- _Direction_
Arrange the rows below as a numbered list, omitting blank lines and leaving out the pictures.

- _Material supplied_
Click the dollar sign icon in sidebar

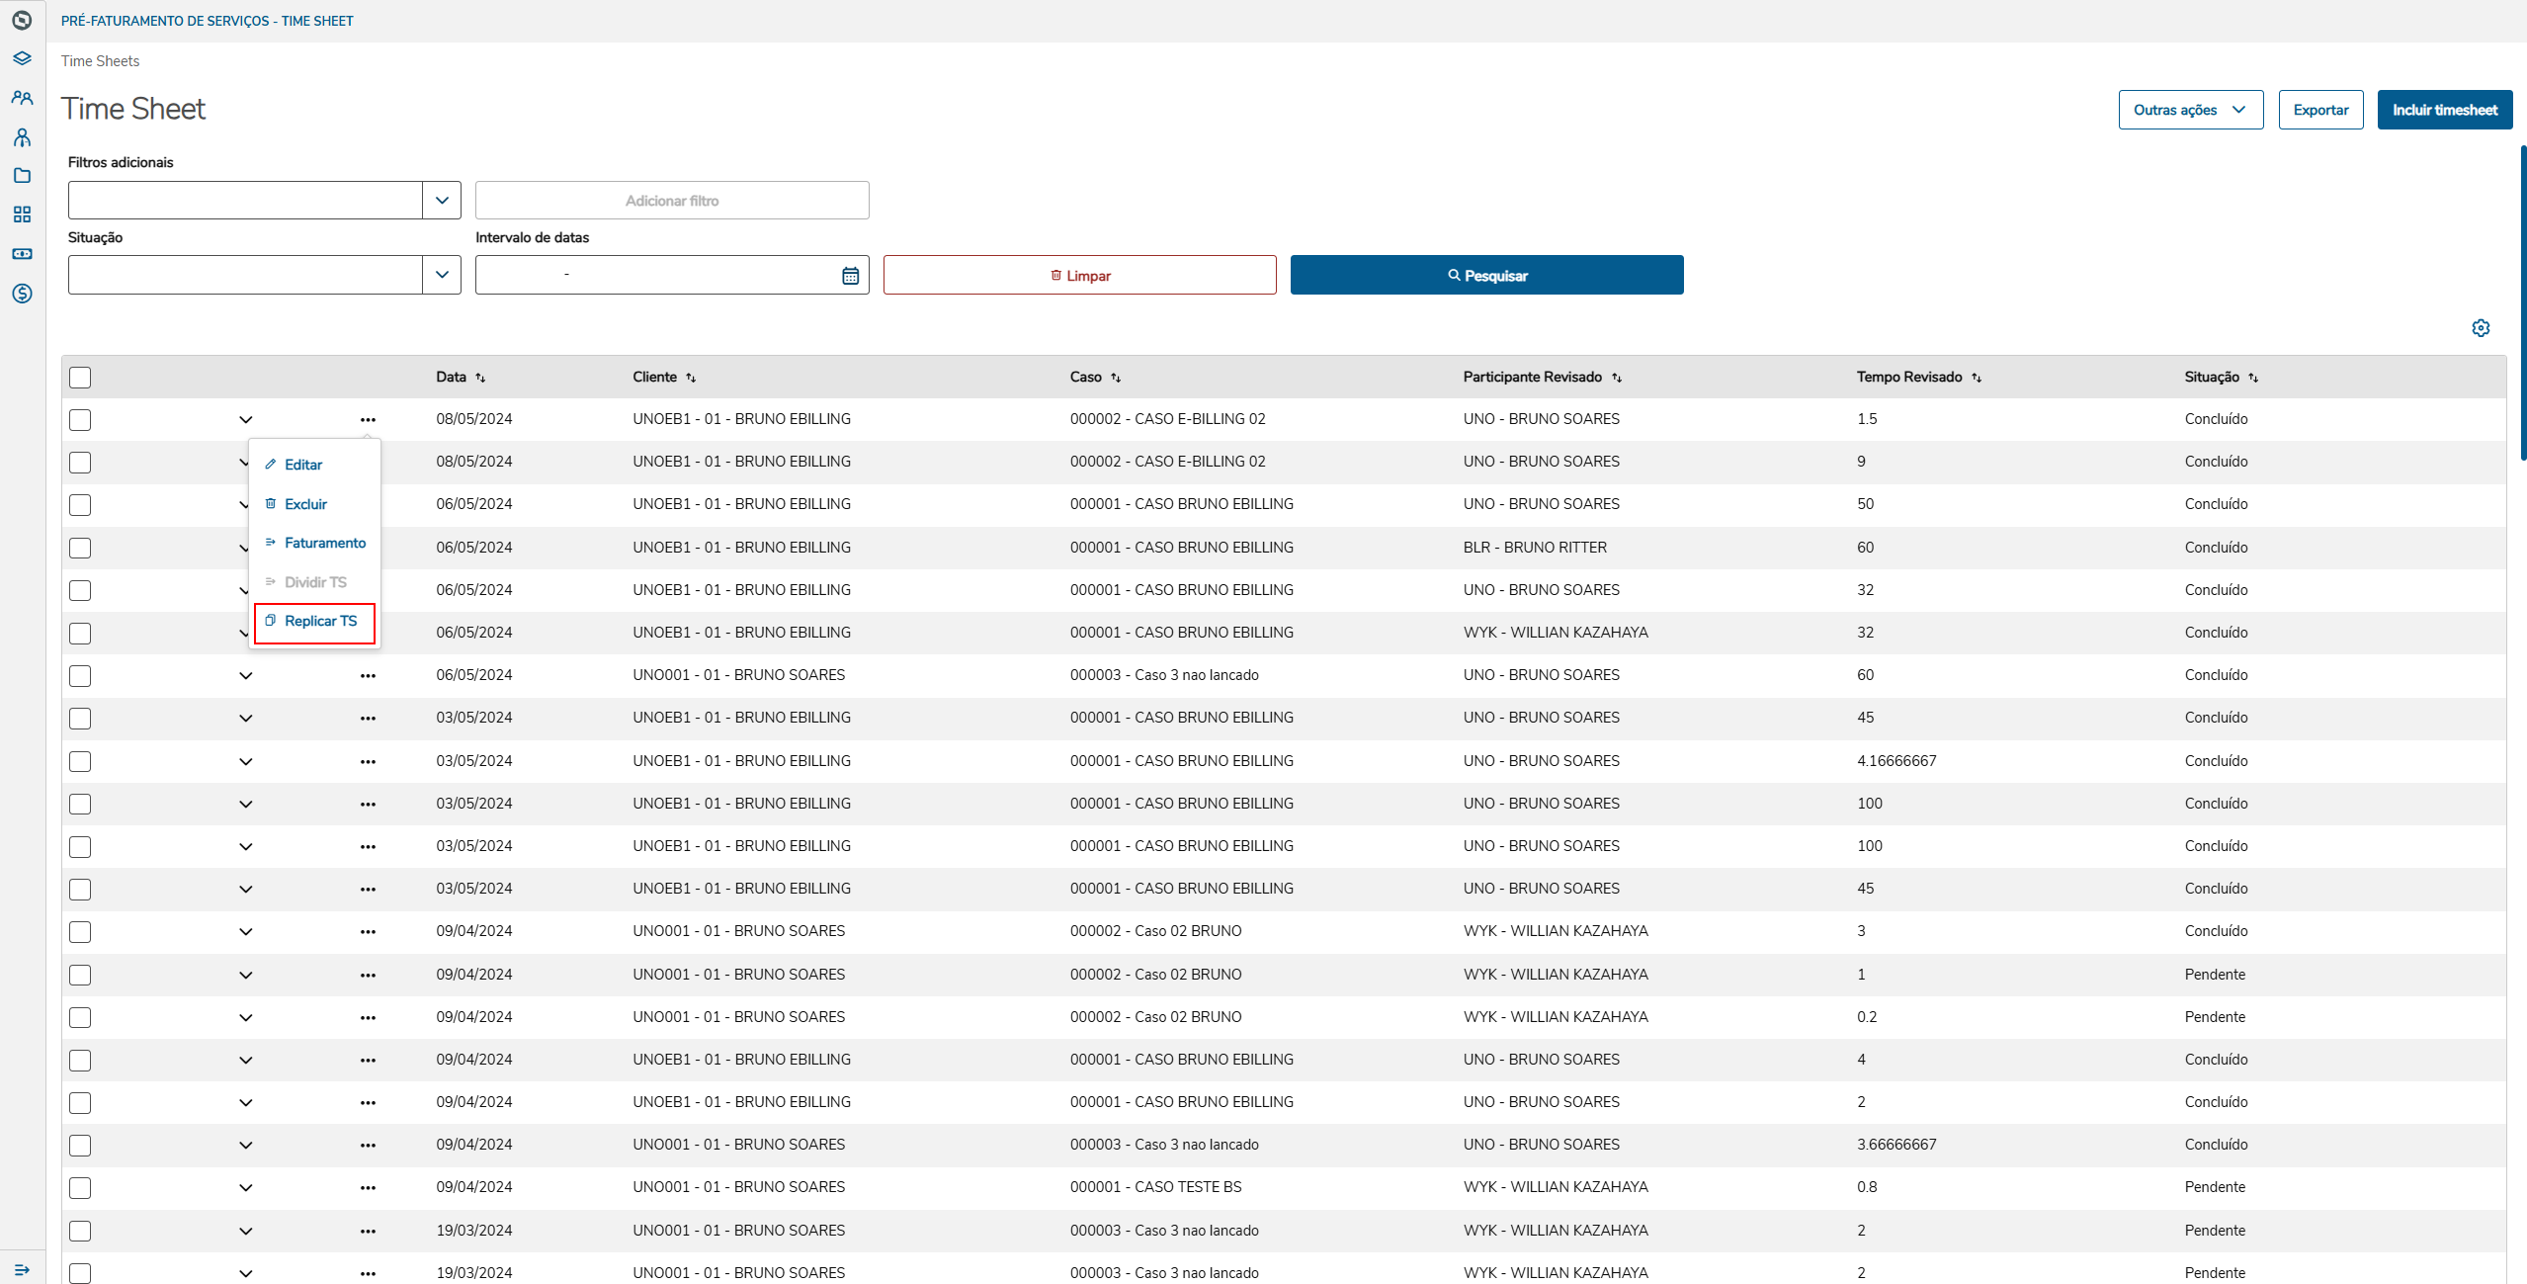coord(22,294)
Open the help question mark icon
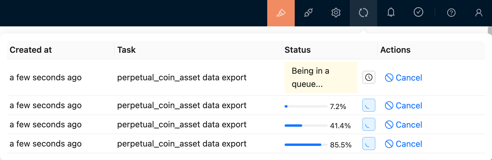Screen dimensions: 492x160 click(451, 13)
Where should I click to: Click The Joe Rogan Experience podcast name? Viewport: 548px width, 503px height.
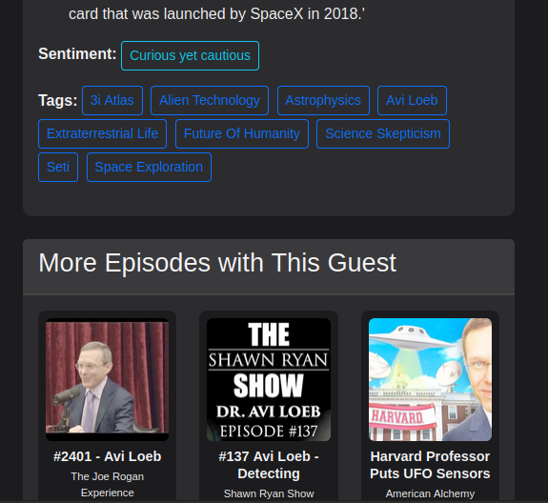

- _Response_
1. Click the dollar sign icon in sidebar
2. coord(22,294)
3. Open the help question mark icon
4. Screen dimensions: 492x160 click(451, 13)
5. Where should I click to: Click The Joe Rogan Experience podcast name? Viewport: 548px width, 503px height.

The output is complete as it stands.